━━━━━ DOCUMENT EXTRACT ━━━━━
Referring to FIG. 3, a flow diagram further illustrates a general method 300 for synthesizing speech from an input string, according to some embodiments of the present invention. At step 305, the input string is processed to provide a sequence of acoustic parameters. For example, an acoustic parameter of the sequence 230 of acoustic parameters can comprise a spectrum parameter, a pitch parameter, and an energy parameter.

According to some embodiments of the present invention, the acoustic parameters, also referred to as target speech units, are generated from the input string using prosodic positions. For example, a prosodic position can comprise a position of a syllable in a word and a position of the word in a sentence.

A spectrum parameter can be modeled using a known spectral feature representation method, such as a Linear Predictive Coding (LPC) method, a Line Spectral Pairs (LSP) method, or a Mel-Frequency Cepstral Coefficient (MFCC) method. Therefore, using prosodic positions, spectrum parameters of phones can be determined. For example, a positional spectrum model, such as a Gaussian Mixture Model (GMM), can be used to map acoustic features of phones, such as prosodic position, to spectrum parameters. The pitch parameter can be determined using a pitch model that defines pitch contours of syllables based on prosodic positions of the syllables. The pitch model can comprise pitch contour models, such as WO_stress, WO_unstress, WF_stress, WF_unstress, or WS.
━━━━━
[THINGS TO DO]
a) In the speech synthesis passage, what three parameters can an acoustic parameter comprise?
b) Copy from the speech synthesis passage the text starting with "According to some embodiments of the present invention, the" and going on through "in a sentence.".
━━━━━ PROVIDED DATA ━━━━━
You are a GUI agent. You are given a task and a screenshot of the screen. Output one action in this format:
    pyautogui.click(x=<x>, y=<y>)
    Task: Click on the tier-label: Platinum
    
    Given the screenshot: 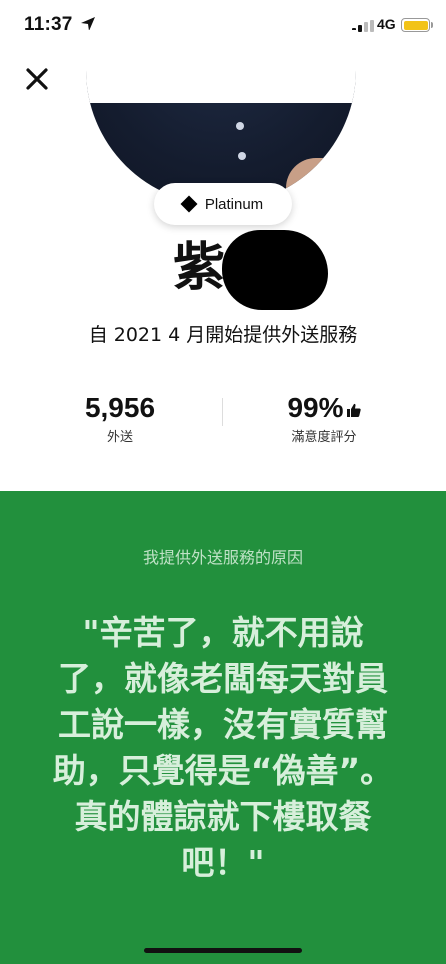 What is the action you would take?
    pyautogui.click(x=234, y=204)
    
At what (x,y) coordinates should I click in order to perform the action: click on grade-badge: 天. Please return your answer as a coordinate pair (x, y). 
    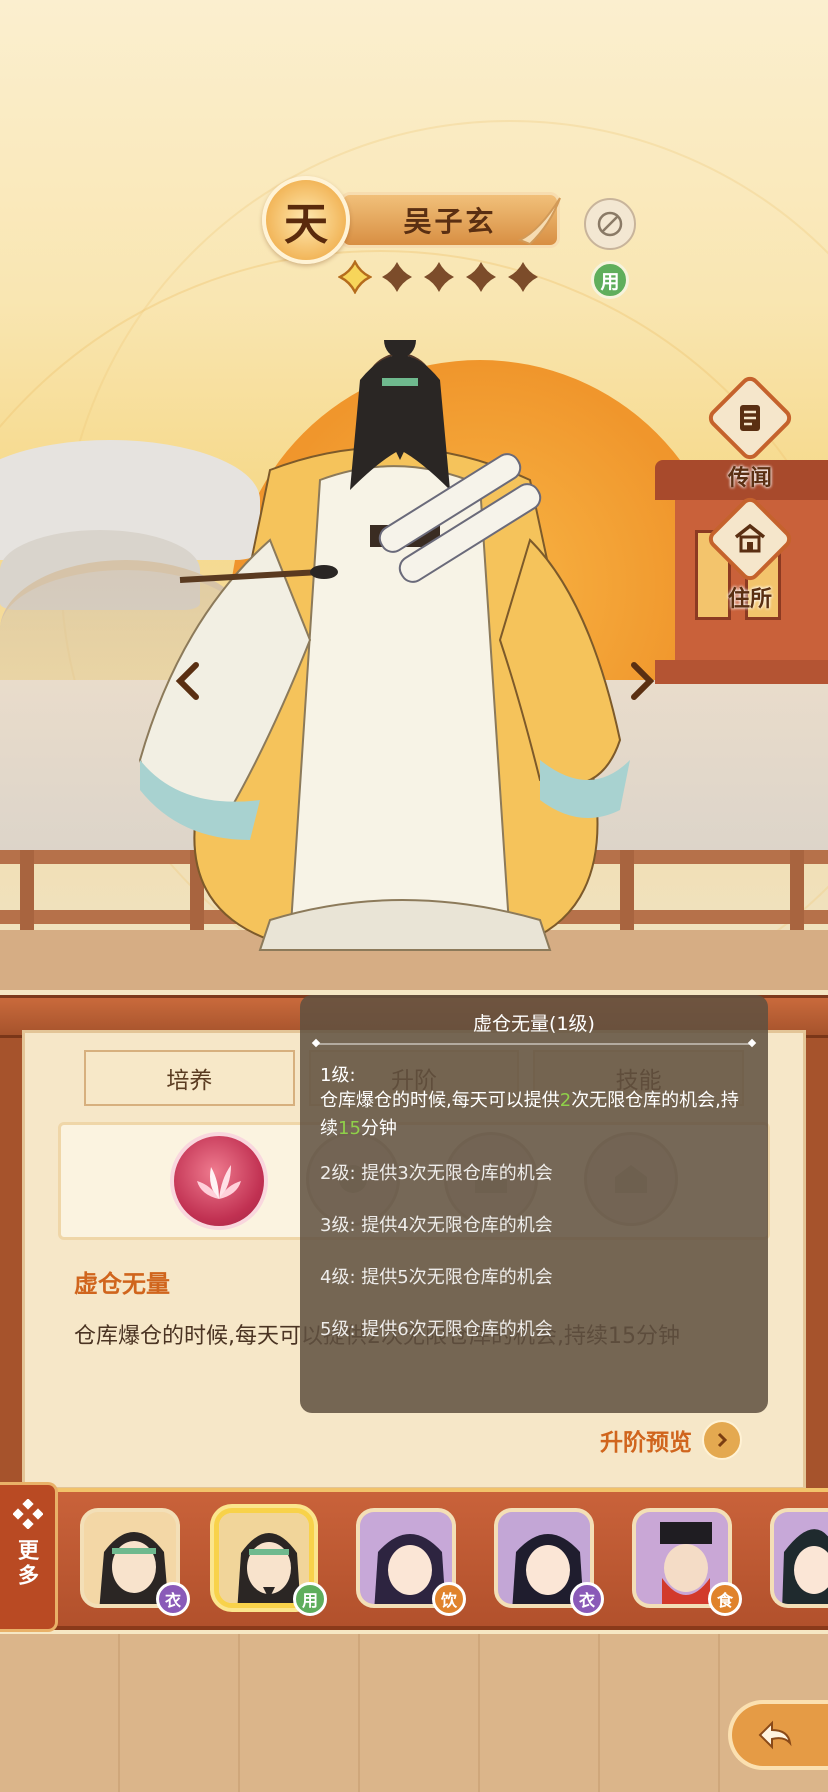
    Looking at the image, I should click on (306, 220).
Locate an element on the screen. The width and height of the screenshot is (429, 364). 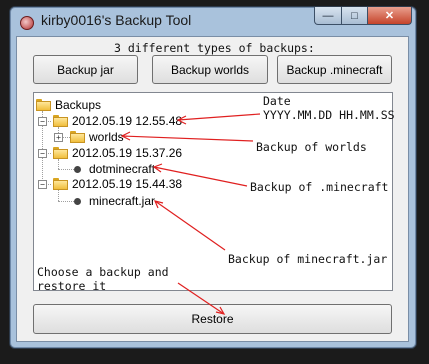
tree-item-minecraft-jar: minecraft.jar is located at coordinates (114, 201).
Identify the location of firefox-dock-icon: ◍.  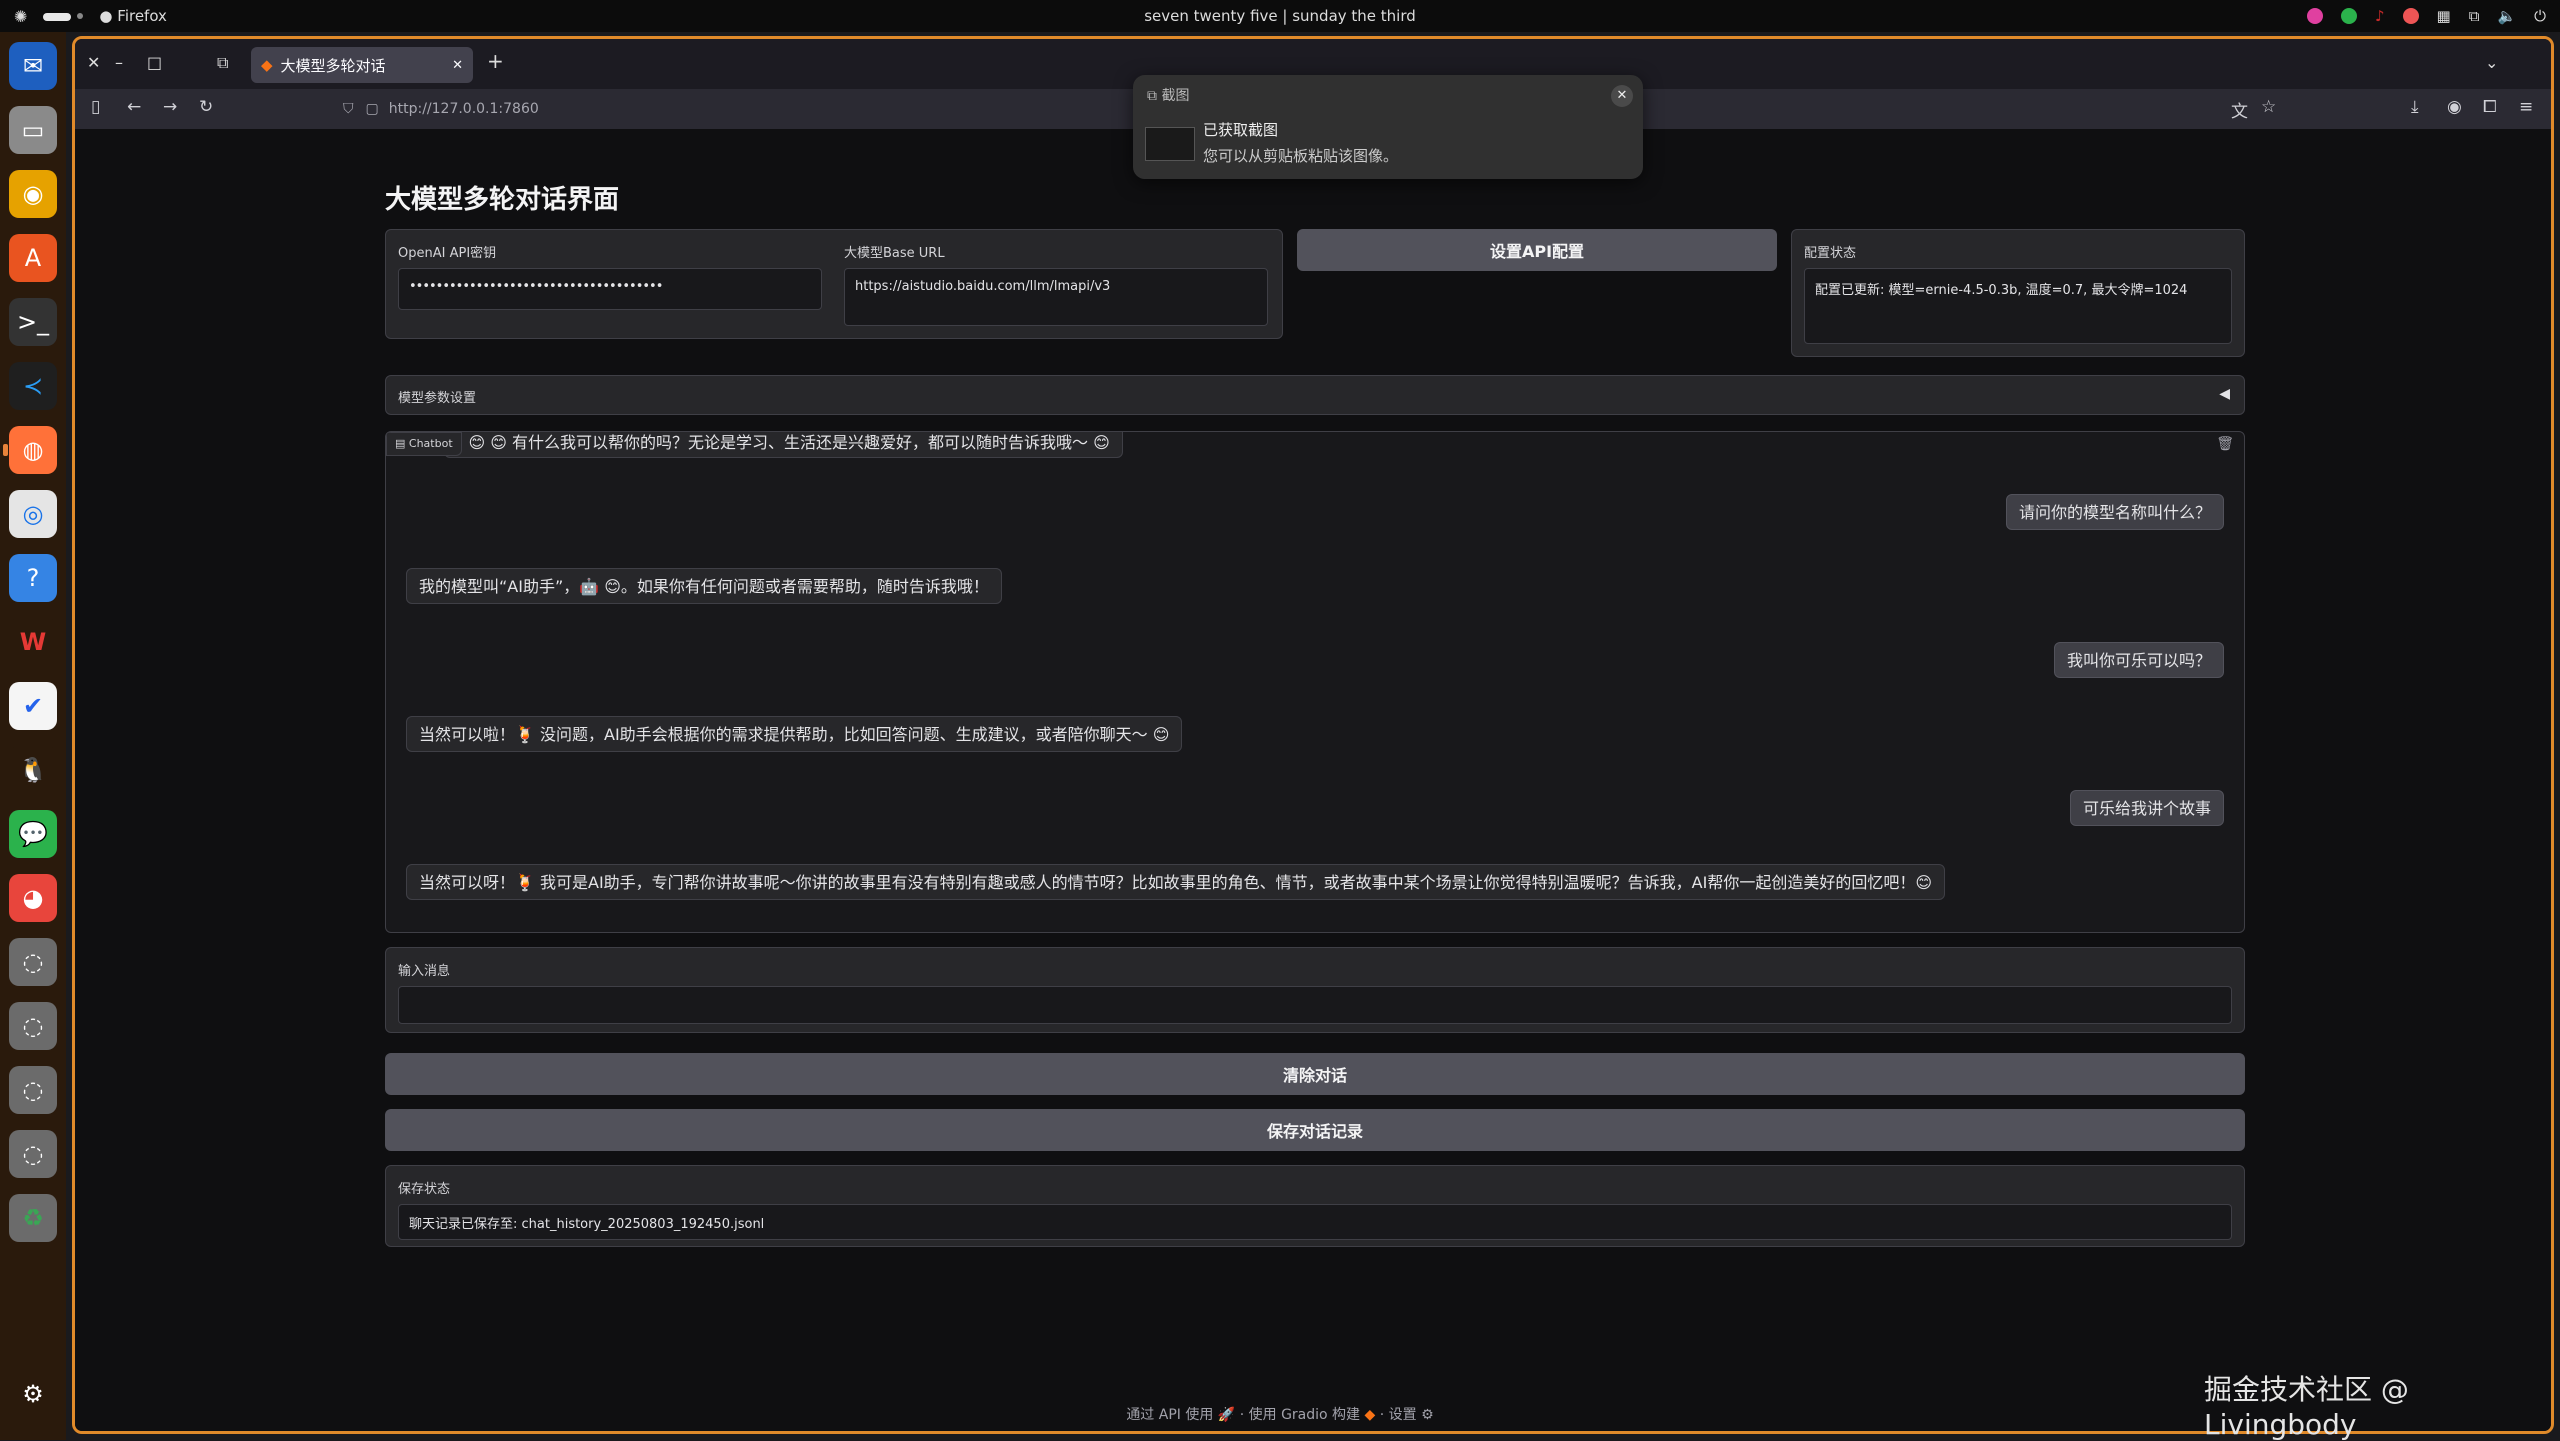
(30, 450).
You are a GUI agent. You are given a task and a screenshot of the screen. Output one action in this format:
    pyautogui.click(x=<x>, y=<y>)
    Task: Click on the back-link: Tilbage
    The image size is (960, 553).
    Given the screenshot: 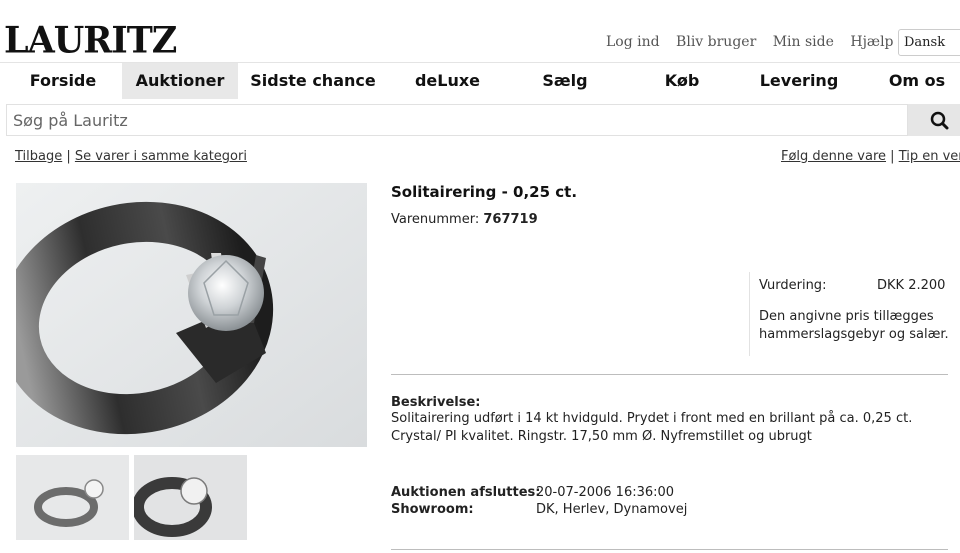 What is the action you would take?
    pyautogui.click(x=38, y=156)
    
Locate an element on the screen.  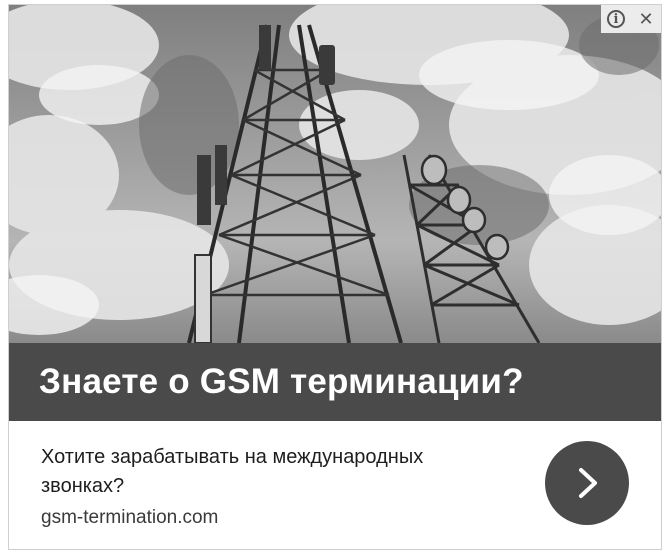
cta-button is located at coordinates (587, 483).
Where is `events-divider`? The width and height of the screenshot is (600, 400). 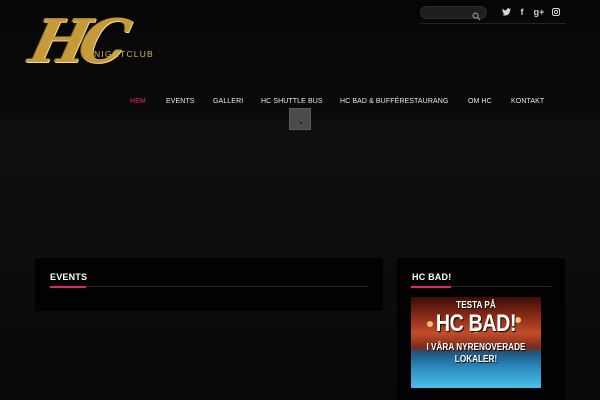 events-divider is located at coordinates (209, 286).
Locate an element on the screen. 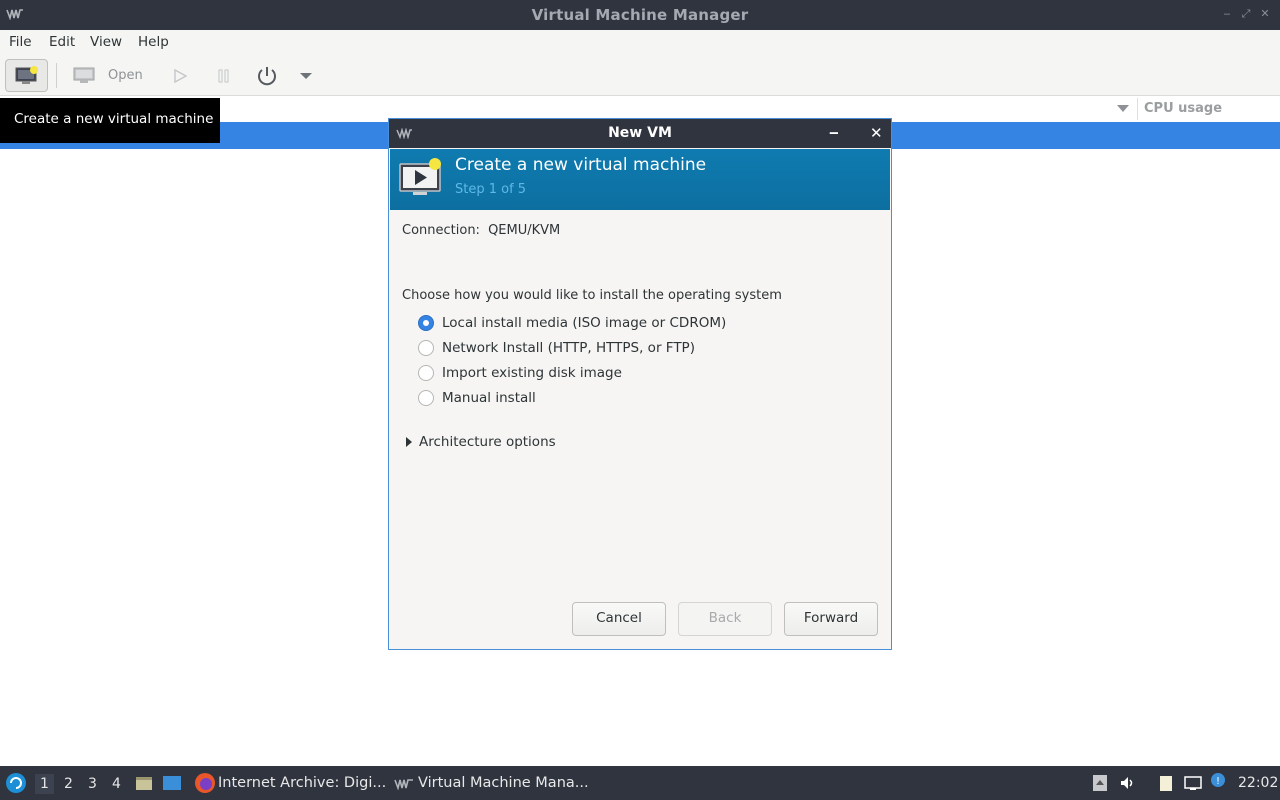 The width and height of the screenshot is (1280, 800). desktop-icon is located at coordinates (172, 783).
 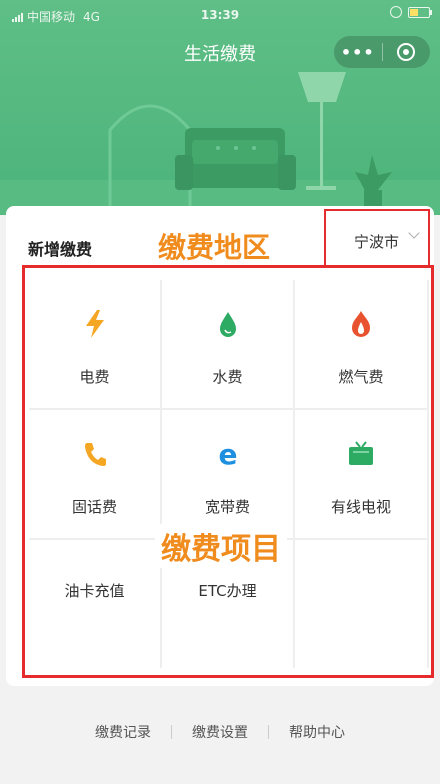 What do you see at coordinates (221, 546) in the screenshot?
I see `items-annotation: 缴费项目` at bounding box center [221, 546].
━━━━━
[ANSWERS PROVIDED]
a) A spectrum parameter, a pitch parameter, and an energy parameter.

b)
According to some embodiments of the present invention, the acoustic parameters, also referred to as target speech units, are generated from the input string using prosodic positions. For example, a prosodic position can comprise a position of a syllable in a word and a position of the word in a sentence.